Goal of the exercise →
Copy out the rows word for word, beginning with the line that contains "Given: Close the" and ending with the line that contains "Looking at the screenshot, I should [x=73, y=113].", both included.

• • • • • • •

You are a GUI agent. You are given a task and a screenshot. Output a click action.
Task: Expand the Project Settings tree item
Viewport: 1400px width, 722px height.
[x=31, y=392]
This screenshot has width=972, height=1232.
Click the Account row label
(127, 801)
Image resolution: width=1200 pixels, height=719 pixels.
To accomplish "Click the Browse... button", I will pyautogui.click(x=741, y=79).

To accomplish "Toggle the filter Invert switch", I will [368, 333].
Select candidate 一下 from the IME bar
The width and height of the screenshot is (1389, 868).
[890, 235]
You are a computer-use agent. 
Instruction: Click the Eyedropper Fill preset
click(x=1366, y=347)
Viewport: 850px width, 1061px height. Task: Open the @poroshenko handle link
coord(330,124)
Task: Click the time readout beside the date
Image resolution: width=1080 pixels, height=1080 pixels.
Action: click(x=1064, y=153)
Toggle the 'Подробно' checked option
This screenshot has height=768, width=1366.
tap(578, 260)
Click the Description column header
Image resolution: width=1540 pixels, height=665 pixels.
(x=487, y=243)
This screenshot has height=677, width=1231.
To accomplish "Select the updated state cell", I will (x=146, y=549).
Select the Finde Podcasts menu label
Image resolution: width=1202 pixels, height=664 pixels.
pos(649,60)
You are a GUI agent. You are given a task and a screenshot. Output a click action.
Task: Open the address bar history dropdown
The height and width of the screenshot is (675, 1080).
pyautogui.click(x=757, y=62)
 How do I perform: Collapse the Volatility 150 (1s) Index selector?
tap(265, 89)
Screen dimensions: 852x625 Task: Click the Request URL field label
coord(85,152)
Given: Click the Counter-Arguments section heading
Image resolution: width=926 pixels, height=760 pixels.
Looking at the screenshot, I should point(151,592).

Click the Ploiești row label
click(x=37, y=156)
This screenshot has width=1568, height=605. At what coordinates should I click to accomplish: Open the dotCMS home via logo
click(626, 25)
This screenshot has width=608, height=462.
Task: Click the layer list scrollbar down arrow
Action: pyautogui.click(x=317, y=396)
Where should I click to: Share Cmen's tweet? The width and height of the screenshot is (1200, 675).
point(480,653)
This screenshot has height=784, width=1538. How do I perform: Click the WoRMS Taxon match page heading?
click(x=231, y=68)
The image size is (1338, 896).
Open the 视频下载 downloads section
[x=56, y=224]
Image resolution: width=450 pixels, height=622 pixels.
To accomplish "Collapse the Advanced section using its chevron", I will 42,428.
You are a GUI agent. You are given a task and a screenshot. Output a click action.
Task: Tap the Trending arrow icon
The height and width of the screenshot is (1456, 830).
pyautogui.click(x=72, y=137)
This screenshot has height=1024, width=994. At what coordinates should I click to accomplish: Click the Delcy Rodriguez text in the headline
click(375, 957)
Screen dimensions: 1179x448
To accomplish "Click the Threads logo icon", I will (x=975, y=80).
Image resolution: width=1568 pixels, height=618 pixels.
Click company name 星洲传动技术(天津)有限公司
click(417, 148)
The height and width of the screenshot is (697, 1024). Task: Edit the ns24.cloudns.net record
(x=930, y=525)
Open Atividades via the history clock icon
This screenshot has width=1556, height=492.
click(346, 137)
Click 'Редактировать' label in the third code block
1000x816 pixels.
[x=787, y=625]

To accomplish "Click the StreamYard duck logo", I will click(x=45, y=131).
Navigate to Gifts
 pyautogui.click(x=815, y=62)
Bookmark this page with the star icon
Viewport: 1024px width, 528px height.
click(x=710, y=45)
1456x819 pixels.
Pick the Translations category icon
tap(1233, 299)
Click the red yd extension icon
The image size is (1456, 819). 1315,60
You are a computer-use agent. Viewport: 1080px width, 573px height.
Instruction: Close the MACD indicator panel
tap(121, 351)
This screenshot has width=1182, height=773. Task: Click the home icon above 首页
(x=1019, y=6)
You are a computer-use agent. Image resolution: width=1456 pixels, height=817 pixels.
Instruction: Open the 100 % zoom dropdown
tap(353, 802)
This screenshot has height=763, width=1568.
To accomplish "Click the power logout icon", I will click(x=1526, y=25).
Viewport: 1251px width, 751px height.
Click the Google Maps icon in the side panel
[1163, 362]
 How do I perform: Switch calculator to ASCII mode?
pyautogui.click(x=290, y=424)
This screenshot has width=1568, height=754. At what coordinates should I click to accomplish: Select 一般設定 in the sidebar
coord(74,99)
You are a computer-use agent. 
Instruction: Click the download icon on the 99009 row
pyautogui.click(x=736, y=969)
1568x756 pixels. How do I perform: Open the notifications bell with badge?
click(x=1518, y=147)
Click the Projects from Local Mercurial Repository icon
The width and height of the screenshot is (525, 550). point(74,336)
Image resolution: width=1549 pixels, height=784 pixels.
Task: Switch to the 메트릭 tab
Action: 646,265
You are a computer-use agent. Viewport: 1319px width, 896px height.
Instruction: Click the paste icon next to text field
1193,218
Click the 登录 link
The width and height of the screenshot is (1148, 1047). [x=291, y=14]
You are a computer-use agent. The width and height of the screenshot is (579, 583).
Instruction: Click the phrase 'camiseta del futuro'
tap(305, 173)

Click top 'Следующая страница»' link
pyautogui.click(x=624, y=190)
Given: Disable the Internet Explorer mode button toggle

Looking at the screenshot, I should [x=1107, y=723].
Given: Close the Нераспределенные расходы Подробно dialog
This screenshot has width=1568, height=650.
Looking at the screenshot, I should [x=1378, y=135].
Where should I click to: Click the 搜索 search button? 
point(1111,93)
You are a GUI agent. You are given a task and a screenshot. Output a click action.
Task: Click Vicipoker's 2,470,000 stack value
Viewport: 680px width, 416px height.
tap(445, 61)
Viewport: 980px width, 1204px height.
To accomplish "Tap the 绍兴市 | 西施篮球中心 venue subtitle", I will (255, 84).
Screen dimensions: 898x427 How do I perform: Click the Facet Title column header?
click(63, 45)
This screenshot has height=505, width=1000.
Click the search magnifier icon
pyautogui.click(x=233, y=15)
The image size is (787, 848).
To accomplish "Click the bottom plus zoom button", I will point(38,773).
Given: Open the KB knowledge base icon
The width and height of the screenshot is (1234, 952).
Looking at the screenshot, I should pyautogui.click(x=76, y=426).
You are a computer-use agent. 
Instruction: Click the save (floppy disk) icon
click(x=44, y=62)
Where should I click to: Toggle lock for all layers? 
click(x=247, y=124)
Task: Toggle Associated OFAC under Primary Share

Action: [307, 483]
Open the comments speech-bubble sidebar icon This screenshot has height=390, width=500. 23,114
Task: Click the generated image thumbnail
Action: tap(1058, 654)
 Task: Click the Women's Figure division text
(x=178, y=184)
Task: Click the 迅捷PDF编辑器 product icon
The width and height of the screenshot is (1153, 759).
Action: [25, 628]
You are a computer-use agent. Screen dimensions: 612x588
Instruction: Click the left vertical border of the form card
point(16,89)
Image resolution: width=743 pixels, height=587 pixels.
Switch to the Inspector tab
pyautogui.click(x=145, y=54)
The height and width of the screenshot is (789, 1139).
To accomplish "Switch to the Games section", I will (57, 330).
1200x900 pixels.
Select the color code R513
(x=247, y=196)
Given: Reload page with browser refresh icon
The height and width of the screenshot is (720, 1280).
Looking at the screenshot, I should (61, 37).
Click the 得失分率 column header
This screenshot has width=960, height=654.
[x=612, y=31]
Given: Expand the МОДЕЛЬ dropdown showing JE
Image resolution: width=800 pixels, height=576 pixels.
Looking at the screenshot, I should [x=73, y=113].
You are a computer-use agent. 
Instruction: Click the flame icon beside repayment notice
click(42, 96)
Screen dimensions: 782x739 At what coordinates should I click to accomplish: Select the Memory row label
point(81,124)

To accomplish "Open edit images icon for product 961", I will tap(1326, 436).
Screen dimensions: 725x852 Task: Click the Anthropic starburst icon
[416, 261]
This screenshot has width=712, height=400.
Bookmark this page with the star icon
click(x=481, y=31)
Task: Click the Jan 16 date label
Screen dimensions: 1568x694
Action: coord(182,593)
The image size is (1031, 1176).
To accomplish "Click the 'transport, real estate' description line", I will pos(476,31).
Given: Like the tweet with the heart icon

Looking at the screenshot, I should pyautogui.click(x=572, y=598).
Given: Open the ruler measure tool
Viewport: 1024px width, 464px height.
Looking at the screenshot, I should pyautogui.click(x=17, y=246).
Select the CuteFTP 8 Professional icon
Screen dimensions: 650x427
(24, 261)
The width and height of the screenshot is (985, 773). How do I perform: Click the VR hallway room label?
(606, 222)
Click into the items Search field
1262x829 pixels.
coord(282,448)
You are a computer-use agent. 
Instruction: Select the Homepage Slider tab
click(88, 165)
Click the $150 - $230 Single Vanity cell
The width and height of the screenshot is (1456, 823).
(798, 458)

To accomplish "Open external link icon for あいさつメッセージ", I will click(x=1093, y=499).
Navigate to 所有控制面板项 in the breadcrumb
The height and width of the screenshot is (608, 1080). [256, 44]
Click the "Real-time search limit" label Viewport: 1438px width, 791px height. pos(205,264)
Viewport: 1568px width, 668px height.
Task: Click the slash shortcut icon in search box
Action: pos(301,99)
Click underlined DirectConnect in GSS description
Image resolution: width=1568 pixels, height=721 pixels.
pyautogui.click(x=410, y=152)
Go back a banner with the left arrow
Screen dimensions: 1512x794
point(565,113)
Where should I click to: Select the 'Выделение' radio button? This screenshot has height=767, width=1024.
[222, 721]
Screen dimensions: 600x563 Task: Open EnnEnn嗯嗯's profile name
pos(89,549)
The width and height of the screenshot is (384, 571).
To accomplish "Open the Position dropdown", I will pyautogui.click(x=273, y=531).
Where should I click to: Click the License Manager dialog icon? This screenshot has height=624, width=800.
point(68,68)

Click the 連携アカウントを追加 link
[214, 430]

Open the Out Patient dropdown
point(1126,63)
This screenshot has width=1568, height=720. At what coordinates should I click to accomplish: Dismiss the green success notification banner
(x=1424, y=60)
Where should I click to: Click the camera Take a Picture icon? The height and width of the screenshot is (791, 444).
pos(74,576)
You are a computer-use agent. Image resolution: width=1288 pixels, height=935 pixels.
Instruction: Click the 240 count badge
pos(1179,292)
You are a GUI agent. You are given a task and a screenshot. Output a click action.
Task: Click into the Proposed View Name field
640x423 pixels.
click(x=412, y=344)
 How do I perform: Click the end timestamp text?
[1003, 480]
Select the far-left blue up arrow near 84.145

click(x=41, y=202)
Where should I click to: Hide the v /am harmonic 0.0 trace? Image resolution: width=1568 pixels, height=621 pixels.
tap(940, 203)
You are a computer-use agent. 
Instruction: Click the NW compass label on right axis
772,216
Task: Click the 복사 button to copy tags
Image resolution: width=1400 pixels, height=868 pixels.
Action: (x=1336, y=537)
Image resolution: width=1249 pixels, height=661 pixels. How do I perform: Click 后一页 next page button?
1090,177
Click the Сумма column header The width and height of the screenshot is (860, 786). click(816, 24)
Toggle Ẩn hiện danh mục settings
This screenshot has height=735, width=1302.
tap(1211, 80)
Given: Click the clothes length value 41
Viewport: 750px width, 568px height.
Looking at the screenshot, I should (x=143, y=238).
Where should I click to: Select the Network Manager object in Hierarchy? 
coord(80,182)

• • • • • • •

Result for this exercise →
Given: Close the Нераспределенные расходы Подробно dialog
This screenshot has width=1568, height=650.
Looking at the screenshot, I should [x=1378, y=135].
Where should I click to: Click the 搜索 search button? 
point(1111,93)
You are a GUI agent. You are given a task and a screenshot. Output a click action.
Task: Click Vicipoker's 2,470,000 stack value
Viewport: 680px width, 416px height.
tap(445, 61)
Viewport: 980px width, 1204px height.
To accomplish "Tap the 绍兴市 | 西施篮球中心 venue subtitle", I will (255, 84).
Screen dimensions: 898x427 How do I perform: Click the Facet Title column header?
click(63, 45)
This screenshot has height=505, width=1000.
Click the search magnifier icon
pyautogui.click(x=233, y=15)
The image size is (787, 848).
To accomplish "Click the bottom plus zoom button", I will point(38,773).
Given: Open the KB knowledge base icon
The width and height of the screenshot is (1234, 952).
Looking at the screenshot, I should pyautogui.click(x=76, y=426).
You are a computer-use agent. 
Instruction: Click the save (floppy disk) icon
click(x=44, y=62)
Where should I click to: Toggle lock for all layers? 
click(x=247, y=124)
Task: Toggle Associated OFAC under Primary Share

Action: [307, 483]
Open the comments speech-bubble sidebar icon This screenshot has height=390, width=500. 23,114
Task: Click the generated image thumbnail
Action: tap(1058, 654)
 Task: Click the Women's Figure division text
(x=178, y=184)
Task: Click the 迅捷PDF编辑器 product icon
The width and height of the screenshot is (1153, 759).
Action: [25, 628]
You are a computer-use agent. Screen dimensions: 612x588
Instruction: Click the left vertical border of the form card
point(16,89)
Image resolution: width=743 pixels, height=587 pixels.
Switch to the Inspector tab
pyautogui.click(x=145, y=54)
The height and width of the screenshot is (789, 1139).
To accomplish "Switch to the Games section", I will (57, 330).
1200x900 pixels.
Select the color code R513
(x=247, y=196)
Given: Reload page with browser refresh icon
The height and width of the screenshot is (720, 1280).
Looking at the screenshot, I should (61, 37).
Click the 得失分率 column header
This screenshot has width=960, height=654.
[x=612, y=31]
Given: Expand the МОДЕЛЬ dropdown showing JE
Image resolution: width=800 pixels, height=576 pixels.
Looking at the screenshot, I should [x=73, y=113].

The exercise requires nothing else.